## Dataset items
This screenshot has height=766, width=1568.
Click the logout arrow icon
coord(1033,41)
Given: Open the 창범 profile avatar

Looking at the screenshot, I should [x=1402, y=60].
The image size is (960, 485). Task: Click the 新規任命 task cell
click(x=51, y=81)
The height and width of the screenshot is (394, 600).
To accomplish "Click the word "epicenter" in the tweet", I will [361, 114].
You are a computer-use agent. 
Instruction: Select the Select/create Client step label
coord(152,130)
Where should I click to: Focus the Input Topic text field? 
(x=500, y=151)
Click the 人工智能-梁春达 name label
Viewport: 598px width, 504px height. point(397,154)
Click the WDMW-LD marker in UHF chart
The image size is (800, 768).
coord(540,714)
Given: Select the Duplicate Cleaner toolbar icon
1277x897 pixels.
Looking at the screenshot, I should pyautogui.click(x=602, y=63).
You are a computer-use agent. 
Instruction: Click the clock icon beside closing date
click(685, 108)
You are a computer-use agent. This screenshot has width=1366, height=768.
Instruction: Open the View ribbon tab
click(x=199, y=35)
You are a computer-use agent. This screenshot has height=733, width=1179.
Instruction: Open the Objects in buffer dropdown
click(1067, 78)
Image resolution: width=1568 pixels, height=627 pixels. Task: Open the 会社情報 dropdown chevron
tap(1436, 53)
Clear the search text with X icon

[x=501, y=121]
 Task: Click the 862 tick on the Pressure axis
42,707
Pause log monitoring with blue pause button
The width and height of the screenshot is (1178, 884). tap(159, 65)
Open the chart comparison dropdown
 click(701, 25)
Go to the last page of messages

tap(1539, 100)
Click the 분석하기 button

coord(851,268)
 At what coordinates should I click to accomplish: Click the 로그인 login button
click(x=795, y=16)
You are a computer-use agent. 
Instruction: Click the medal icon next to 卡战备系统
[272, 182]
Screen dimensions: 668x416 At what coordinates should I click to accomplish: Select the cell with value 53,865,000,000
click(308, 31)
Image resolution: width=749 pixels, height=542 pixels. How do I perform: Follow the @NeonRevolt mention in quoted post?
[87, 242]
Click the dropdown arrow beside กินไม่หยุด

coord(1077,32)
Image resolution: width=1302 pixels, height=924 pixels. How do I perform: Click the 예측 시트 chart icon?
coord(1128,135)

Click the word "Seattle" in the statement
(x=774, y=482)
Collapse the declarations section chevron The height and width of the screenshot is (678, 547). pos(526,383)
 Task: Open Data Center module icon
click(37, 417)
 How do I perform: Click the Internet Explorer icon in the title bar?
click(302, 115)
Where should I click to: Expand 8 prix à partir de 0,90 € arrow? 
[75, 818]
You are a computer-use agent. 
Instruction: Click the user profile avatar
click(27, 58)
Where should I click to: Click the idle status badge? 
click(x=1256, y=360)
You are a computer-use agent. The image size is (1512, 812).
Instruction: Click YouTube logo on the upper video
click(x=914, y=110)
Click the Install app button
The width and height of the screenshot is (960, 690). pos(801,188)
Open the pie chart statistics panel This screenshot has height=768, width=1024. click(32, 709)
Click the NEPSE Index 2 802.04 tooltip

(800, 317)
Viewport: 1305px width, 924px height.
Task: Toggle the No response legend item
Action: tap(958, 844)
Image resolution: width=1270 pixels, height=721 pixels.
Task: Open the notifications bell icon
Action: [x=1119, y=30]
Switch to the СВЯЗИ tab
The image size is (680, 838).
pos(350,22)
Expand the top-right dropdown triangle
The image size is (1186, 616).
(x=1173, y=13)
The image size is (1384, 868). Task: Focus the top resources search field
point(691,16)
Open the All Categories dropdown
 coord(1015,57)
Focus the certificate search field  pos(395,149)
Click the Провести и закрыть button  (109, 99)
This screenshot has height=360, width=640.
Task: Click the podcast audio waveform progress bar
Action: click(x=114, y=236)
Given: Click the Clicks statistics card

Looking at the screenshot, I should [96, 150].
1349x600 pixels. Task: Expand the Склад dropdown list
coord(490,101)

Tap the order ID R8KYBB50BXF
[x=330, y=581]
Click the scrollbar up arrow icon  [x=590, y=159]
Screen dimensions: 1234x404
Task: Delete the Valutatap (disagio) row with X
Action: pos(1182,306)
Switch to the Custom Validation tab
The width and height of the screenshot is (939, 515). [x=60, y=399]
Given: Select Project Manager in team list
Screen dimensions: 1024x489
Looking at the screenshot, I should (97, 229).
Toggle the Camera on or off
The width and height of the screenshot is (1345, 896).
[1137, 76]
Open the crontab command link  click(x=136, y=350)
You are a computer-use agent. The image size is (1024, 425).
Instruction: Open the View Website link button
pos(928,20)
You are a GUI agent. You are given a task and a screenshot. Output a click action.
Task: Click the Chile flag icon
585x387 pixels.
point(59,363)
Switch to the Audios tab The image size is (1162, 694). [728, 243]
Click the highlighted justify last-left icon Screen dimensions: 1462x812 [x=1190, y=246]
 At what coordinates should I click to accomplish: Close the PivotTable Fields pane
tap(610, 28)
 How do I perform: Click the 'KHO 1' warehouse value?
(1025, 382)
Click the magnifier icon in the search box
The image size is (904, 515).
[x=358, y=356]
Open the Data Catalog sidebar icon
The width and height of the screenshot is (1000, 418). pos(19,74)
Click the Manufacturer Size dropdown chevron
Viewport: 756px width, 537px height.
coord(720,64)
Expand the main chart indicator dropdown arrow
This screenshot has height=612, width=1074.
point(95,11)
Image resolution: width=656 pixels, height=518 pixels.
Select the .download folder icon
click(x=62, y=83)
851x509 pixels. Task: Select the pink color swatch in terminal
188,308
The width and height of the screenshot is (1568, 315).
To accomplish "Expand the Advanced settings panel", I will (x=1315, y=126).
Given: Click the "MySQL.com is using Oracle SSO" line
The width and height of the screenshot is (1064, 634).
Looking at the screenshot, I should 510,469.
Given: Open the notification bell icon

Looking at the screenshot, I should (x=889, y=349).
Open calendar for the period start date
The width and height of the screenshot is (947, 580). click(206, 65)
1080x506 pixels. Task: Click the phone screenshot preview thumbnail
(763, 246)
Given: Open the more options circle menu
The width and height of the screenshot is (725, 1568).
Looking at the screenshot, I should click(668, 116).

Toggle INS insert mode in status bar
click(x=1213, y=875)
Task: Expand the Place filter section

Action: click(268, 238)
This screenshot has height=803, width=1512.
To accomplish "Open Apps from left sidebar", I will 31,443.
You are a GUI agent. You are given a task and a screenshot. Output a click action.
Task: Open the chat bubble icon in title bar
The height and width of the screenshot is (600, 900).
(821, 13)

## SHORT EXERCISE
Take the lines from the start of the listing through the line with "click(x=51, y=81)" and change "profile avatar" to "user avatar". Write out those lines again with nothing else altered.

## TASK RESULT
This screenshot has height=766, width=1568.
Click the logout arrow icon
coord(1033,41)
Given: Open the 창범 user avatar

Looking at the screenshot, I should [x=1402, y=60].
The image size is (960, 485). Task: Click the 新規任命 task cell
click(x=51, y=81)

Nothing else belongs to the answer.